When I reread the piece this morning I don’t tear up. There is a distance between then and now. But what Browne writes is still powerful. He writes about the genius of Trump’s rhetoric, how the president won by using intersectionality against the progressive movement. How he weaponized ignorance and stoked fear; how he encouraged his followers to hate with impunity and inclusivity. Civil libertarians, liberals, and civil rights workers weren’t able to respond as a united front, siloed as they were in their separate communities.
“Hate like love is infectious,” Browne reminds the reader. The piece is not uplifting, but it is a call for people to unite against Trumpian values—it is also a passionate piece of prose written in raw aftermath of the election. So I write about that.
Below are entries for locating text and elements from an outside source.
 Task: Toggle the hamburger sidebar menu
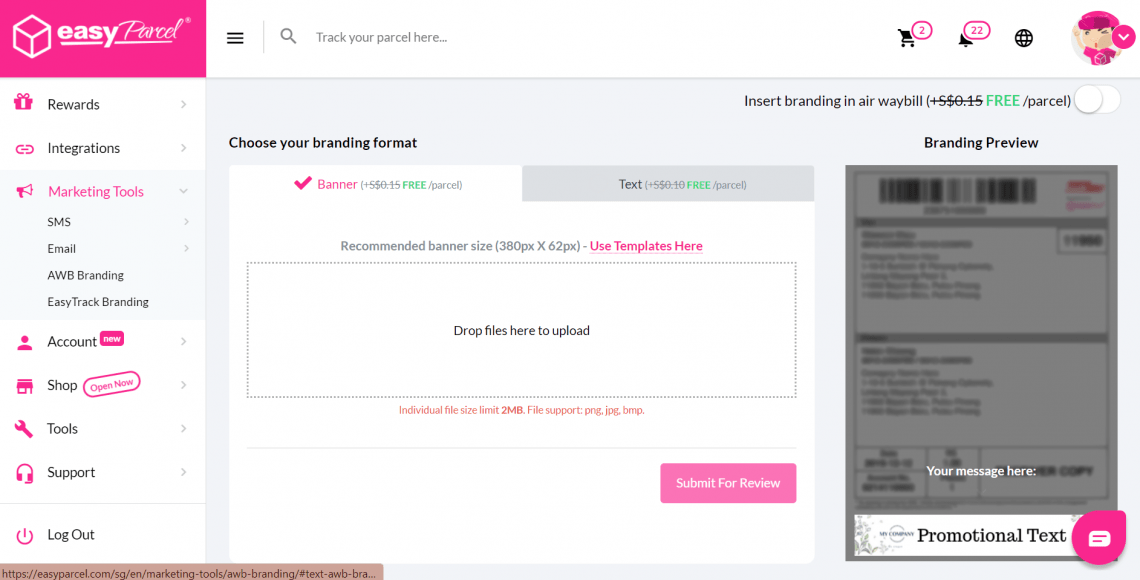click(235, 38)
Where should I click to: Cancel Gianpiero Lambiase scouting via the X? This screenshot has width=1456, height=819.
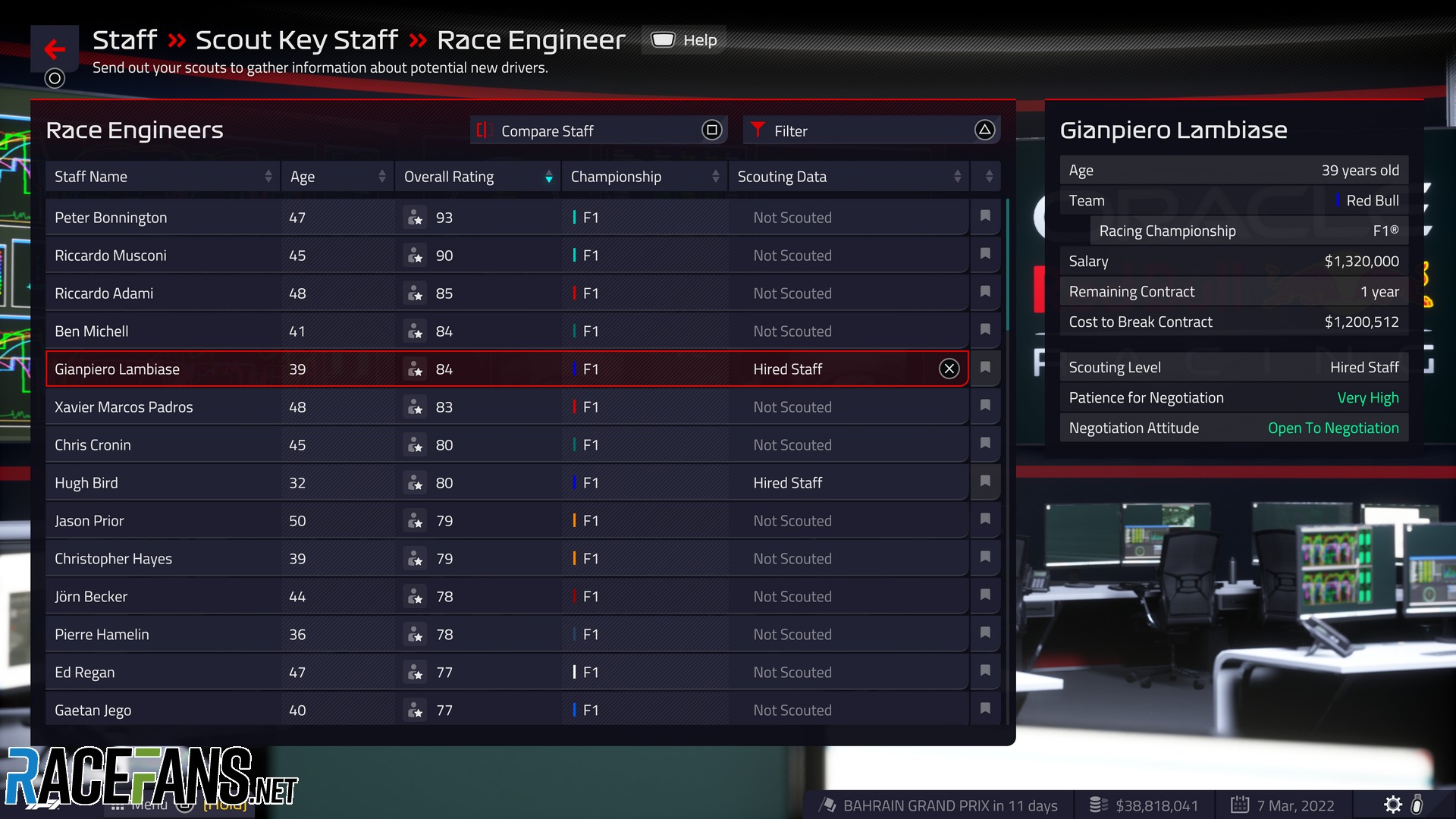pyautogui.click(x=949, y=369)
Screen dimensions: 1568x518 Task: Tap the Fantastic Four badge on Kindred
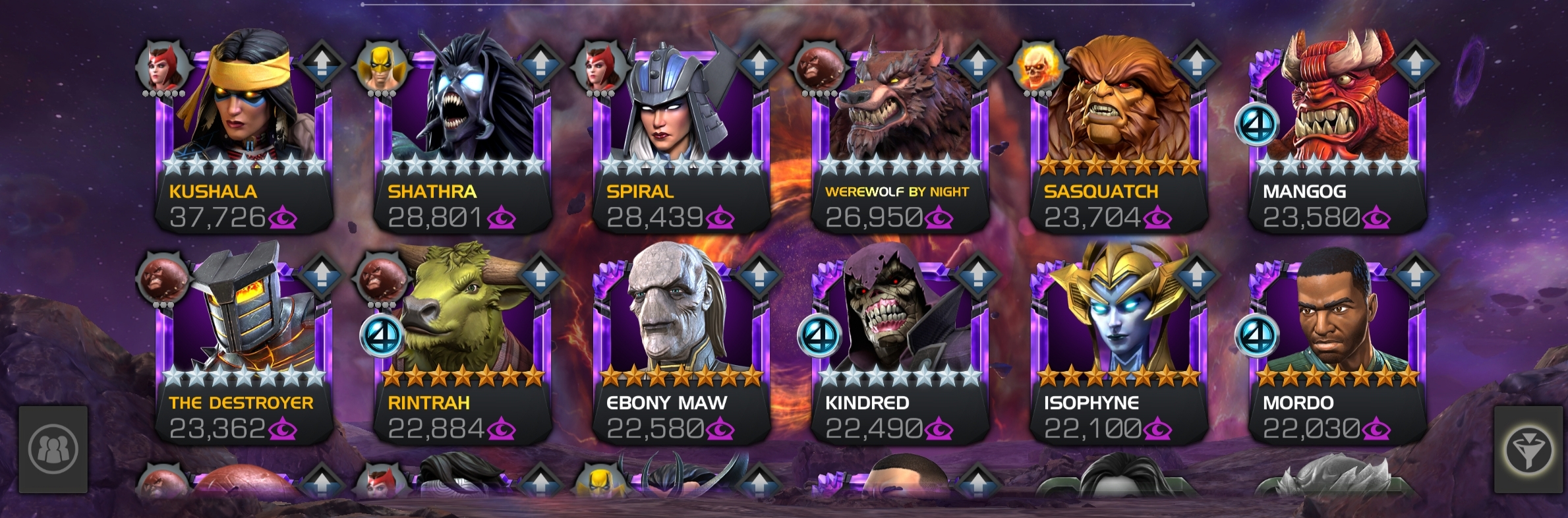pos(819,335)
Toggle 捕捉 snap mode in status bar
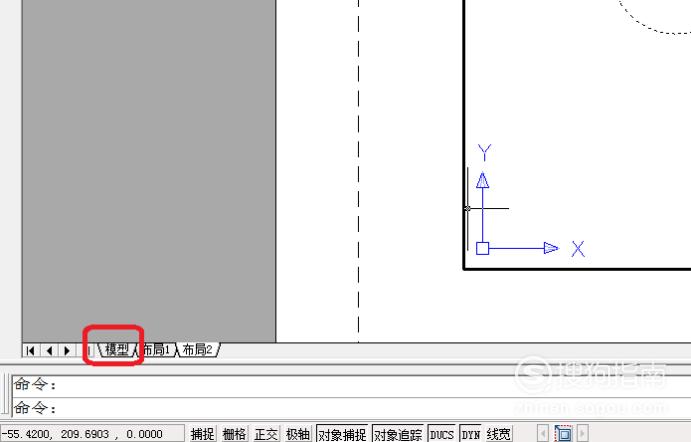The height and width of the screenshot is (442, 691). [202, 434]
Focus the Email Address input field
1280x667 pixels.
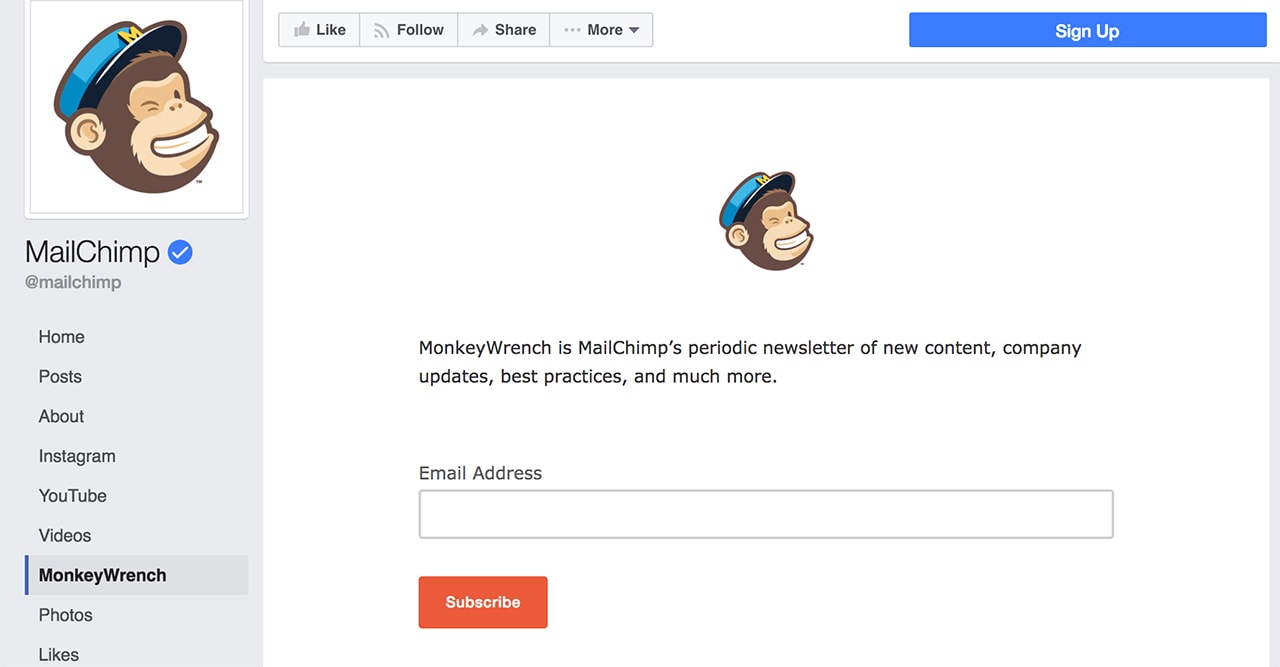pyautogui.click(x=765, y=514)

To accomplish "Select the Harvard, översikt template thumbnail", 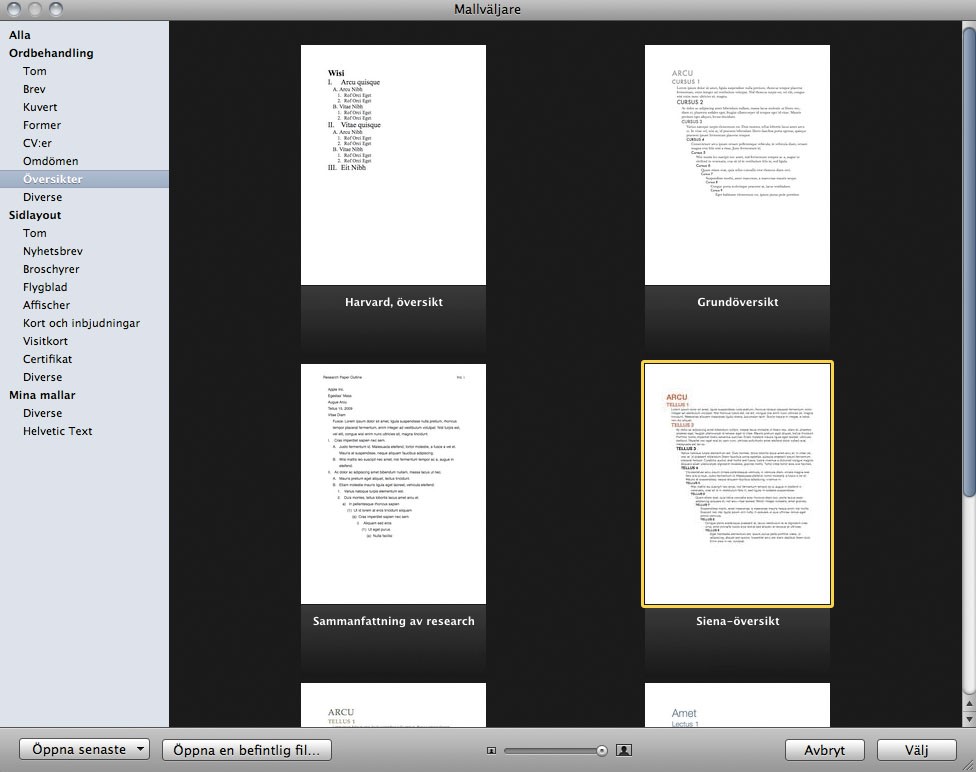I will point(393,165).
I check my AstrologyZone horoscope.
Riding the subway home from the office, I read an US Weekly magazine over another person’s shoulder. I wonder if she knows I’m reading because I have a clear view of the words. I suspect she’s sharing on purpose. She gets up at the next stop. I pretend I haven’t been leaning over her and take her seat.
I have two books with me: the Odyssey and Insomniac City: New York, Oliver, and Me by Bill Hayes. I choose to read Hayes’s book, because I’m interviewing him next week and should start preparing. Also my new friend insomnia has made me curious about how others cope without sleep.
I get home earlier than usual. I dig out my book, but think better of it. I pour wine and steal an hour alone in front of the TV.